Written nearly a century ago, Lenin’s State and Revolution offers evergreen insights for socialists today. Alongside the renaissance in socialist politics in the US, there has been a renewed intrigue into what orientation towards the state socialists must adopt to achieve emancipatory ends. Whereas some socialists today argue that the capitalist state in general and the Democratic Party in particular are relatively neutral entities that can be leveraged by socialists in the struggle against capitalism, Lenin offered an entirely different interpretation of the social function of the state and liberal democracy. These entities are not tools for liberation — they must be overcome in the struggle for socialism through a workers’ revolution and the “dictatorship of the proletariat.”

The context of State and Revolution

State and Revolution was written at the height of the October Revolution, during August and September of 1917. In fact, Lenin left it unfinished. He famously concluded his work with these words:

... I did not succeed in writing a single line of [the second part of the book]; what “interfered” was the political crisis of the October Revolution of 1917. Such “interference” can only be welcomed. However, the second part of the pamphlet (devoted to the “Experience of the Russian Revolution of 1905 and 1917,”) will probably have to be put off for a long time. It is more pleasant and useful to go through the “experience of revolution” than to write about it.

Lenin developed the revolutionary ideas in this pamphlet in contrast to some competing theories and strategies that other factions of the left of the period advanced, most notably Lenin’s former comrades in the Second International. With the outbreak of World War I in 1914, the Second International fragmented into three camps:

  1. social-democratic parties who supported the war efforts of the Allied Powers,
  2. social-democratic parties who supported the war efforts of the Central Powers, and
  3. social-democratic parties that refused to support any of the belligerents in the global imperialist war.

Lenin and the Bolsheviks in the Russian Empire spearheaded the last of the three factions, and went on to found the Third International (or the Communist International) in 1919.

The social-democratic parties who supported the war efforts of their respective bourgeois governments believed that a “defense of the fatherland” was a lesser-evil option in a no-win situation.
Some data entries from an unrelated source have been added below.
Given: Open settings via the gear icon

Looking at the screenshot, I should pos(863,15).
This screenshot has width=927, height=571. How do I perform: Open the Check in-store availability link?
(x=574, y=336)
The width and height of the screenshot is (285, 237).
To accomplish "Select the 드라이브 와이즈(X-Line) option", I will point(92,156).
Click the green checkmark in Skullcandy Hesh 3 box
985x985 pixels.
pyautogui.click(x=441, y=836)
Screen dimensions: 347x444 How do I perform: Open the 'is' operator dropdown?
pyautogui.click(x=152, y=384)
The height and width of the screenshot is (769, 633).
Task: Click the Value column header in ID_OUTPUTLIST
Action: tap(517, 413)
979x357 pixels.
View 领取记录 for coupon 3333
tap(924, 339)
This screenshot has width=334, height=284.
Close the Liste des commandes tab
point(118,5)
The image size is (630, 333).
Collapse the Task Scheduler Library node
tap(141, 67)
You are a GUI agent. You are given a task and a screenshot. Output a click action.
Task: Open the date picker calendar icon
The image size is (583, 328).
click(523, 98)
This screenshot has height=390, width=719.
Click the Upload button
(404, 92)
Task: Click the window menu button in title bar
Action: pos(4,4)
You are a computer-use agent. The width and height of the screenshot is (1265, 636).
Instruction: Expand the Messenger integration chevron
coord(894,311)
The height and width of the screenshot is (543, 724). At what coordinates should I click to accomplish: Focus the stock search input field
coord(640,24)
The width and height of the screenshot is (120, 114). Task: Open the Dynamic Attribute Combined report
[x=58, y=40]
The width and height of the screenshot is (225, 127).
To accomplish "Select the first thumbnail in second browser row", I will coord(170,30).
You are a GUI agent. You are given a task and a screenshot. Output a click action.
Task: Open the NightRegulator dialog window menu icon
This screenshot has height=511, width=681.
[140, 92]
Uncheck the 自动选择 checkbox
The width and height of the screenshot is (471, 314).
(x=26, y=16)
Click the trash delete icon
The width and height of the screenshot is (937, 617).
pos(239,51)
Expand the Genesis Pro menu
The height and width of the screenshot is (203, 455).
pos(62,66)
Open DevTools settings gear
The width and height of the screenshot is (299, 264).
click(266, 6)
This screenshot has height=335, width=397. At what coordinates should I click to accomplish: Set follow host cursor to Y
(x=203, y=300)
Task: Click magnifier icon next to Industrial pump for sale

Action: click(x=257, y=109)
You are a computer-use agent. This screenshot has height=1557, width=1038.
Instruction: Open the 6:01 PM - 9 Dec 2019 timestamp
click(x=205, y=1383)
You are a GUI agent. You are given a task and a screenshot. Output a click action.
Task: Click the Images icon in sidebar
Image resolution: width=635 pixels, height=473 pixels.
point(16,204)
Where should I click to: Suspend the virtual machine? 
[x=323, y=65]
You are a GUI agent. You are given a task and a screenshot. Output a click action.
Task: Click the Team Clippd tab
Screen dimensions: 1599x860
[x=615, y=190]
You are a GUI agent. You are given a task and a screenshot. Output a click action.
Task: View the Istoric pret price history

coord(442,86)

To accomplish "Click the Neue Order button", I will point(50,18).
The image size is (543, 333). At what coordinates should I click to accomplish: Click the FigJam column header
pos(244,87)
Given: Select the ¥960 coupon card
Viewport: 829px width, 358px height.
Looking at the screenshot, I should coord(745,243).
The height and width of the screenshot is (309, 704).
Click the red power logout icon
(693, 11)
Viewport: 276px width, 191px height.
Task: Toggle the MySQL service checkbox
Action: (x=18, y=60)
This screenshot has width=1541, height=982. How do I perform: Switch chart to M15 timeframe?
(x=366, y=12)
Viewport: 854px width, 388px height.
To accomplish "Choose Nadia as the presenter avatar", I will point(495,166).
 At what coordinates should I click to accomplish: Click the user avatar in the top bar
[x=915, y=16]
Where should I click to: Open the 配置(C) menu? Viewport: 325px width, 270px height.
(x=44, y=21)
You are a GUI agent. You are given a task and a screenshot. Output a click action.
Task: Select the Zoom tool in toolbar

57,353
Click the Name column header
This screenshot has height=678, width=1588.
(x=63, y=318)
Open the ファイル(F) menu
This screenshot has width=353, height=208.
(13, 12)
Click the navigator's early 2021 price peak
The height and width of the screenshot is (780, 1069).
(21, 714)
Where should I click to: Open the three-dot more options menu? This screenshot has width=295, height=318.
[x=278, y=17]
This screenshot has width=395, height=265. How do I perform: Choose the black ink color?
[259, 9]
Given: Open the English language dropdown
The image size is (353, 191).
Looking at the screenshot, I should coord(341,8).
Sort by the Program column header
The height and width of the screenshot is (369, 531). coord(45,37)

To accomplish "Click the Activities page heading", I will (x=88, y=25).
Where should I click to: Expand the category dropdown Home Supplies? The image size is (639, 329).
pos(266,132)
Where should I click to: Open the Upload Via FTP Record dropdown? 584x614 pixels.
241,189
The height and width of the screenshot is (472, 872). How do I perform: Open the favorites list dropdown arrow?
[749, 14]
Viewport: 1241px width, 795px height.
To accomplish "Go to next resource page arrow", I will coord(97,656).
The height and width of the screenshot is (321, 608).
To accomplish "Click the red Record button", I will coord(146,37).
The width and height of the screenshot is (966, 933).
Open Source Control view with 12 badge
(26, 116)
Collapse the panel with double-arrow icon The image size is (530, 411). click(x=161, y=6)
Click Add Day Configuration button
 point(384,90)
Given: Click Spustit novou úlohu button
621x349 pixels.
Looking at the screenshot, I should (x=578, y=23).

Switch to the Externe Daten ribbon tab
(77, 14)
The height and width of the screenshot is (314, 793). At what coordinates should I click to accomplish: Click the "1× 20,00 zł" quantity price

Their theory and strategy of how to achieve socialism reinforced this belief. This wing of the Second International believed that socialism could be achieved gradually and peacefully through an electoral road to socialism. According to this theory, all that was needed to overcome capitalist despotism was the incremental election of socialists to political offices so that they could pass progressive reforms on behalf of the exploited and oppressed classes, until one day the Socialists leisurely walk to power would conclude when 51% of the electorate voted them in. Then the capitalists would recognize the will of the majority and step out of the way of the new socialist order.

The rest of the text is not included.